*Kutipan untuk Dibaca*:
%%
Laporan SEKARING RATRI A, Jakarta
Agar higienis, pelanggan menaruh sendiri botol berisi ASI ke cooler box tanpa disentuh petugas. Kendalanya, para kurir kerap diinterogasi satpam gedung tempat pelanggan bekerja.
Dari ketiga putrinya, Fikri Naufal melihat putri bungsunya jauh lebih aktif. Badannya juga sekel, sedangkan kedua kakaknya agak kurus.
‘’Anak saya yang pertama dan kedua itu giginya gigis (caries), tapi yang ketiga bagus. Si kecil juga sehat. Berbeda sama kedua kakaknya yang kadang harus ke dokter karena sakit,’’ kata pria 34 tahun yang beristrikan Evi Kurniati tersebut sembari menunjukkan foto putri-putrinya.
Kunci perbedaan itu diyakini Fikri dan Evi ada pada durasi ketiganya mengonsumsi air susu ibu (ASI). Anak pertama dan kedua hanya tiga bulan menikmati ASI.
Sedangkan si bungsu menikmatinya setahun setelah sang bapak menemukan solusi yang tepat, yang kemudian tumbuh menjadi bisnis langka dan satu-satunya di Indonesia hingga kini: jasa kurir ASI.
Sebelum menemukan solusi yang lantas menjadi ide bisnis itu, Fikri kerap merasa bersalah kepada anak pertama dan keduanya.
‘’Memang istri saya menyimpan stok dalam botol yang ditaruh di lemari pendingin. Tapi, itu hanya cukup 10 jam. Akhirnya untuk menutupi kekurangan, kami tambal pakai susu formula,’’ katanya ketika ditemui di kantornya di kawasan Pondok Indah, Jakarta.
Karena itu, ketika istrinya melahirkan anak ketiga, ia tidak mau mengulangi ‘’kesalahan’’. Ia memanfaatkan tenaga kurir dari bisnis kurir dan kargo yang didirikannya pada 2005.
Si kurir datang setiap jam istirahat kantor Evi dan lantas membawa botol berisi ASI ke rumah.
Dari keberhasilan eksperimen tersebut, Fikri pun terpikir untuk berbagi dengan menawarkan jasa kurir ASI kepada kawan-kawan dan kenalan dekat yang istrinya bekerja, tapi punya kewajiban menyusui.
Hanya bermodal awal promosi dari mulut ke mulut, tak disangka respons yang diterima ternyata luar biasa.
Karena mendapat dukungan yang bagus, Fikri pun tak ragu lagi memulai bisnis kurir ASI-nya. Tepat pada Januari 2011, Fikri resmi membuka bisnis dengan nama Kurir ASI.
%%
*Tujuan Latihan*:
Ringkaslah teks tentang jasa kurir ASI di atas dalam dua kalimat. Catatan yang menyusul tidak dipakai sama sekali dalam latihan ini.

*Bahan yang Disediakan*:
%%
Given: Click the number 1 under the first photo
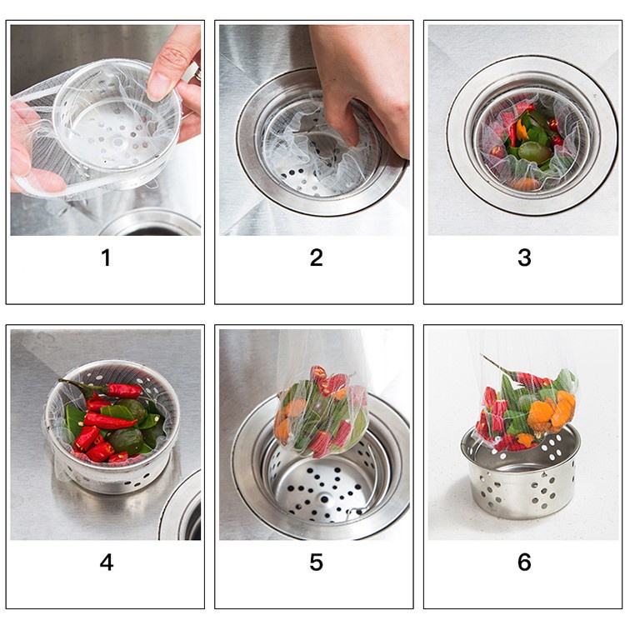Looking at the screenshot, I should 106,258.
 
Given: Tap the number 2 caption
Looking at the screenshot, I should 316,258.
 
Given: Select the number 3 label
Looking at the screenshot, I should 524,258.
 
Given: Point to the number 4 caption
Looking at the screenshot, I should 106,562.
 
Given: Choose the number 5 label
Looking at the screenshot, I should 316,562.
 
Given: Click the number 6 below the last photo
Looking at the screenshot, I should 524,562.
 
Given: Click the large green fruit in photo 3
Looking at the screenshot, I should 533,152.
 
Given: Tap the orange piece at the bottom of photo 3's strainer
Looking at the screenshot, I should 525,183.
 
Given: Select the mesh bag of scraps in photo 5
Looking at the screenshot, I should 321,412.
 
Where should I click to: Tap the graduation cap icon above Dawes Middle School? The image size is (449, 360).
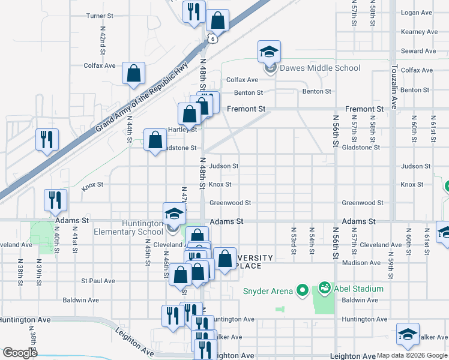[x=270, y=52]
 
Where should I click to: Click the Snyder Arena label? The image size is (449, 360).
[x=268, y=292]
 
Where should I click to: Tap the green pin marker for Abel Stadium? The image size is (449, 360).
[x=325, y=289]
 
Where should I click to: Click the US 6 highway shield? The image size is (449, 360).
[x=211, y=38]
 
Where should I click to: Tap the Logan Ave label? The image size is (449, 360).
[x=417, y=13]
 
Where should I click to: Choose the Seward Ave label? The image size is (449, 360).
[x=418, y=51]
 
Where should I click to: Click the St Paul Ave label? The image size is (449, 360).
[x=98, y=281]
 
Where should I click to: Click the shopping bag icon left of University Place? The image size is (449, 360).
[x=225, y=259]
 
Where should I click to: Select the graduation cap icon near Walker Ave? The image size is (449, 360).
[x=408, y=335]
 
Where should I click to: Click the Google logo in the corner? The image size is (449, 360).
[x=20, y=353]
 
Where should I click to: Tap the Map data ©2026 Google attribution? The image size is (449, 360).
[x=411, y=355]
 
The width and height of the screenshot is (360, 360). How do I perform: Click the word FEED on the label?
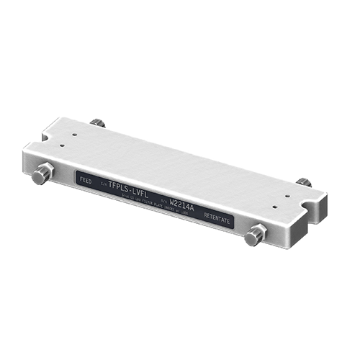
%%
*Jawaban*:
Fikri Naufal dan Evi Kurniati meyakini perbedaan kesehatan putri-putri mereka terletak pada lamanya menikmati ASI: dua anak pertama hanya tiga bulan, sedangkan si bungsu setahun setelah Fikri memakai kurir dari bisnis kurir dan kargonya yang datang setiap jam istirahat kantor Evi lalu membawa botol ASI ke rumah. Berhasil dengan cara itu, Fikri menawarkan jasa tersebut kepada kawan dan kenalan, dan berkat respons luar biasa dari promosi mulut ke mulut, ia resmi membuka bisnis bernama Kurir ASI pada Januari 2011.